- **EXERCISE DESCRIPTION**: Only one stretch of the data is wanted: the line containing "Panier / (949, 9)", the line containing "файлы Cookie (636, 2516)", and every line between them, copied exactly.

- **GIVEN RECORDS**:
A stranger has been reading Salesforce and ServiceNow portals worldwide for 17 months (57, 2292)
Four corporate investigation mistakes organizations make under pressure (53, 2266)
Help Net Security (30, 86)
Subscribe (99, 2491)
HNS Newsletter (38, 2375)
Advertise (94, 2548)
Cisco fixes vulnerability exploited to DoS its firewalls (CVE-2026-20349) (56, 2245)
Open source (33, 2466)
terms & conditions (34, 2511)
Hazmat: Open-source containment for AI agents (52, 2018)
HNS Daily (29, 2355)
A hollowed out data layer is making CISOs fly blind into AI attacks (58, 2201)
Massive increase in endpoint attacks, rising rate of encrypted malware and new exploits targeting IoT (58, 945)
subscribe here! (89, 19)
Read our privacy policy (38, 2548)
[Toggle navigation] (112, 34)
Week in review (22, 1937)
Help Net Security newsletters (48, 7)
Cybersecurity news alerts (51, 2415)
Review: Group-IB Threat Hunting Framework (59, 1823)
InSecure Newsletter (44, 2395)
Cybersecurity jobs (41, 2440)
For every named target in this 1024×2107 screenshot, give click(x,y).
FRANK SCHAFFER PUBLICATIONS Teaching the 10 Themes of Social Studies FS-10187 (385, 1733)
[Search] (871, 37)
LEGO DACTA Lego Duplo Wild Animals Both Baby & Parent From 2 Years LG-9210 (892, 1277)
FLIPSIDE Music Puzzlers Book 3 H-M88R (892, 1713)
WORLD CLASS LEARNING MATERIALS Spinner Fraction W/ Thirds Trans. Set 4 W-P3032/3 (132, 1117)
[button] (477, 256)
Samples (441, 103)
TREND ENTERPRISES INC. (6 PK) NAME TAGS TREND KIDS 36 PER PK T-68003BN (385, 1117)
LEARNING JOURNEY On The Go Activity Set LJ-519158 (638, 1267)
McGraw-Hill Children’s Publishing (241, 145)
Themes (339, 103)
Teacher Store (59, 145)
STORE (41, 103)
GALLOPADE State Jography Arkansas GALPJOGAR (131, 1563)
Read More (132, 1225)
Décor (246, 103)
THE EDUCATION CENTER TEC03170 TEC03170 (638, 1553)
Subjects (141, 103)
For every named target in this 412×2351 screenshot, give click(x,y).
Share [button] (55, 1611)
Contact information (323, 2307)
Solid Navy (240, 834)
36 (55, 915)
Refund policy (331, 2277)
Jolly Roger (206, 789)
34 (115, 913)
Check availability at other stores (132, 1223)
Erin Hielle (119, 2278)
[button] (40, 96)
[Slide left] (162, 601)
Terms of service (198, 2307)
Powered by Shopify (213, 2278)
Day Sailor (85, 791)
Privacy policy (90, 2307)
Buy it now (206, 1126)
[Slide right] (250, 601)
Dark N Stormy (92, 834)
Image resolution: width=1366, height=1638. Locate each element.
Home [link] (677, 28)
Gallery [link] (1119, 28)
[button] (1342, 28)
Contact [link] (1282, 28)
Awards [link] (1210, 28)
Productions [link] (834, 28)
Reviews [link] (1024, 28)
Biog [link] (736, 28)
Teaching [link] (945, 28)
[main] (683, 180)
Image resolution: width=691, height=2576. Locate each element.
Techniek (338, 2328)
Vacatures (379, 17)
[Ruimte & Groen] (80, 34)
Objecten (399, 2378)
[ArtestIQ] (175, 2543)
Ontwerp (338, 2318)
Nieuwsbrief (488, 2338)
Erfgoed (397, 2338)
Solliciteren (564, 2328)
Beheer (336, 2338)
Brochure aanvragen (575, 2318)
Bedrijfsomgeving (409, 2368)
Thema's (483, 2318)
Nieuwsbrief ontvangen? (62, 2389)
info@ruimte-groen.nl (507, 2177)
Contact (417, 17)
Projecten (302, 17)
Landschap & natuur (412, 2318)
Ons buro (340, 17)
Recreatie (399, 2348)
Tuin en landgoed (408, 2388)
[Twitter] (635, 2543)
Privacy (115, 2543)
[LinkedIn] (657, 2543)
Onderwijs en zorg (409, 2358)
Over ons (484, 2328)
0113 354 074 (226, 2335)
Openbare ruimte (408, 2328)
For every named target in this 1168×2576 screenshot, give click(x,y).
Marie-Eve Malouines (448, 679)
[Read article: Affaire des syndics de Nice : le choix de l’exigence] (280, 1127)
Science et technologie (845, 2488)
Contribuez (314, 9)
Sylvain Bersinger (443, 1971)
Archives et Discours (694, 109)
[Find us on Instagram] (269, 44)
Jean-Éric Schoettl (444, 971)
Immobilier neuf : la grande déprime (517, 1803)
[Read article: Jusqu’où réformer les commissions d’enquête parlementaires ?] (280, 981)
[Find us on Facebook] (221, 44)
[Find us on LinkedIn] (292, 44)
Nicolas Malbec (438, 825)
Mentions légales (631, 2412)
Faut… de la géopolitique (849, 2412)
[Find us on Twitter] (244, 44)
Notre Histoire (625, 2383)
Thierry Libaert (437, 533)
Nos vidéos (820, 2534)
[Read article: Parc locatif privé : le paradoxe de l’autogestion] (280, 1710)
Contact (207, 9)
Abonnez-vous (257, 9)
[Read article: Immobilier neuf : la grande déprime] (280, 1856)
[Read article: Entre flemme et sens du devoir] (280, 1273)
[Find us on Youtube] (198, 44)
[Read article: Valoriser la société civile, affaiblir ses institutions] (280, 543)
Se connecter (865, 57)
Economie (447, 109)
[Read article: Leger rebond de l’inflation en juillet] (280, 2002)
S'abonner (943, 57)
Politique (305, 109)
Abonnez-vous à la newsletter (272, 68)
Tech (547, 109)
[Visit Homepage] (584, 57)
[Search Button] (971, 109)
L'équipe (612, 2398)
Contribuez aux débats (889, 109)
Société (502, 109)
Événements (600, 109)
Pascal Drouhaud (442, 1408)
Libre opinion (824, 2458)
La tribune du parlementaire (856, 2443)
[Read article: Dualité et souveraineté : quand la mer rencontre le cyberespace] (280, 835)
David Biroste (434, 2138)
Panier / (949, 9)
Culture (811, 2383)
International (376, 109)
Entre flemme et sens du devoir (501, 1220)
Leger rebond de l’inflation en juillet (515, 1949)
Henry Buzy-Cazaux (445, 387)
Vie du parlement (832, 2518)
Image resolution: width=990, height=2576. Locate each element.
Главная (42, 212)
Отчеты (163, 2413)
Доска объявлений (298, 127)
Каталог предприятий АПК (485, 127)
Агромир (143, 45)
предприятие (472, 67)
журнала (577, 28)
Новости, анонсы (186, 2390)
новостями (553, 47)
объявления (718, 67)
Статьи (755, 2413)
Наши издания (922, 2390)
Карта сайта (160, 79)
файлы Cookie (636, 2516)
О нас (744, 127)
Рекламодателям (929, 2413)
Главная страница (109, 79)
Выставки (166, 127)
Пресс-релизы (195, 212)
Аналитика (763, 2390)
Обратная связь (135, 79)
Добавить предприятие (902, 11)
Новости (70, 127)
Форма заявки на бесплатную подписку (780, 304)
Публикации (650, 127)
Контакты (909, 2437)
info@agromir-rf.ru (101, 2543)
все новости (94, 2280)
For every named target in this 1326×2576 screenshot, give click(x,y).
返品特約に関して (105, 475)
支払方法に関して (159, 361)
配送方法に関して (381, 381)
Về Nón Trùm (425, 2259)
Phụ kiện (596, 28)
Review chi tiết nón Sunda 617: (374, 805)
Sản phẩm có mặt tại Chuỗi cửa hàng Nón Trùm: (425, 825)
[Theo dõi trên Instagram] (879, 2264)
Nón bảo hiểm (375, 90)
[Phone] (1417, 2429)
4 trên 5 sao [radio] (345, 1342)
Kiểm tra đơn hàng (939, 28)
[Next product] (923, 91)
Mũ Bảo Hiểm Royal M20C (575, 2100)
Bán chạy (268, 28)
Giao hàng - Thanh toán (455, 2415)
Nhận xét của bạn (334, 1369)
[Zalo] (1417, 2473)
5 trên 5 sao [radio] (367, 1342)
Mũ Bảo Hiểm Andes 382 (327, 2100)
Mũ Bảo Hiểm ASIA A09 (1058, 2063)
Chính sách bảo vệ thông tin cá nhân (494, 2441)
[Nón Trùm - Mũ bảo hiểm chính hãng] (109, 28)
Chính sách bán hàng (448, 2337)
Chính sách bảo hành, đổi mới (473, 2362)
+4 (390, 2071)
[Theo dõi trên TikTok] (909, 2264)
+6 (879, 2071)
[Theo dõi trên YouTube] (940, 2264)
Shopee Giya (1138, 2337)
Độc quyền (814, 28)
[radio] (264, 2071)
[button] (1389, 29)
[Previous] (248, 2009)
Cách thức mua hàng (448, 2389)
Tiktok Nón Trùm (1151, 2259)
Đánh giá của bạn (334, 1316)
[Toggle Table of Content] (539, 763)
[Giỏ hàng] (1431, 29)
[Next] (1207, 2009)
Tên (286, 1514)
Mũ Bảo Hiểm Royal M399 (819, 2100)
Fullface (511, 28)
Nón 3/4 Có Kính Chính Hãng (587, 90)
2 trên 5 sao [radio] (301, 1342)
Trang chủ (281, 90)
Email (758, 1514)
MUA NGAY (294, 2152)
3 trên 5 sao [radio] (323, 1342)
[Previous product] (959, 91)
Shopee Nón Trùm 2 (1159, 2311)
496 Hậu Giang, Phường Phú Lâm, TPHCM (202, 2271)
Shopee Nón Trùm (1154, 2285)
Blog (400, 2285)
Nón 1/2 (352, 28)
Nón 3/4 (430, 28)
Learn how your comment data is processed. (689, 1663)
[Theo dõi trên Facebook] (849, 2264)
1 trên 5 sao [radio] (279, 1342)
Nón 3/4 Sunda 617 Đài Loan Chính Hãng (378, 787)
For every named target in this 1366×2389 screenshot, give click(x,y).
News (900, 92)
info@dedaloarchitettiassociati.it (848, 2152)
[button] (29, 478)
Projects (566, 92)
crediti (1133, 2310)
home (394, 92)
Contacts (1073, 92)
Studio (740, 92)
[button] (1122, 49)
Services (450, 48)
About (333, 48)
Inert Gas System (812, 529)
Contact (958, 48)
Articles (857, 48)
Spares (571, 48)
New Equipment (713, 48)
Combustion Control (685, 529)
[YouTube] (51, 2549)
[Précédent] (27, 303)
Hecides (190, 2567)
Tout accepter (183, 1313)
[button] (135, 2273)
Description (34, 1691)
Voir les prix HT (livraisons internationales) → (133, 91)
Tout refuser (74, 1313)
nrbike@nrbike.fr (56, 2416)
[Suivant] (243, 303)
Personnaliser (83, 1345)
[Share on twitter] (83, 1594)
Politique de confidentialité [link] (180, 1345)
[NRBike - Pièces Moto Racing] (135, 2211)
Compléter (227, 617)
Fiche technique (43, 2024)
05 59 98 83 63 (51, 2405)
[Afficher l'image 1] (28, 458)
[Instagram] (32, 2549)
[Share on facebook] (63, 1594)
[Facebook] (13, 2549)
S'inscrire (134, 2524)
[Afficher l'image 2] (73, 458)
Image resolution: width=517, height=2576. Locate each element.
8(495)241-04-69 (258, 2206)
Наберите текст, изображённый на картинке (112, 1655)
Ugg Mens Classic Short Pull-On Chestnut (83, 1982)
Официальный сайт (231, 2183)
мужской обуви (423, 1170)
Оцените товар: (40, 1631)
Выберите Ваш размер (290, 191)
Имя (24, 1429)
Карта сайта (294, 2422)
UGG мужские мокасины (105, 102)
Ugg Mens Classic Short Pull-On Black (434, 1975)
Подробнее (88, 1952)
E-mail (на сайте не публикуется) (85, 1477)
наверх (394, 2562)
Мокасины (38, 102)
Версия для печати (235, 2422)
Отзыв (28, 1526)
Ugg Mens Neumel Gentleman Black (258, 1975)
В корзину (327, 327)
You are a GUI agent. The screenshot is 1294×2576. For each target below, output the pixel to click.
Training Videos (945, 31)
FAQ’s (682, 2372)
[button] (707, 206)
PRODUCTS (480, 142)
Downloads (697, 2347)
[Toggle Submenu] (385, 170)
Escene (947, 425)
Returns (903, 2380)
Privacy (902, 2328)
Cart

- **RESULT OF THE EXERCISE**:
Panier / (949, 9)
Culture (811, 2383)
International (376, 109)
Entre flemme et sens du devoir (501, 1220)
Leger rebond de l’inflation en juillet (515, 1949)
Henry Buzy-Cazaux (445, 387)
Vie du parlement (832, 2518)
Image resolution: width=990, height=2576. Locate each element.
Главная (42, 212)
Отчеты (163, 2413)
Доска объявлений (298, 127)
Каталог предприятий АПК (485, 127)
Агромир (143, 45)
предприятие (472, 67)
журнала (577, 28)
Новости, анонсы (186, 2390)
новостями (553, 47)
объявления (718, 67)
Статьи (755, 2413)
Наши издания (922, 2390)
Карта сайта (160, 79)
файлы Cookie (636, 2516)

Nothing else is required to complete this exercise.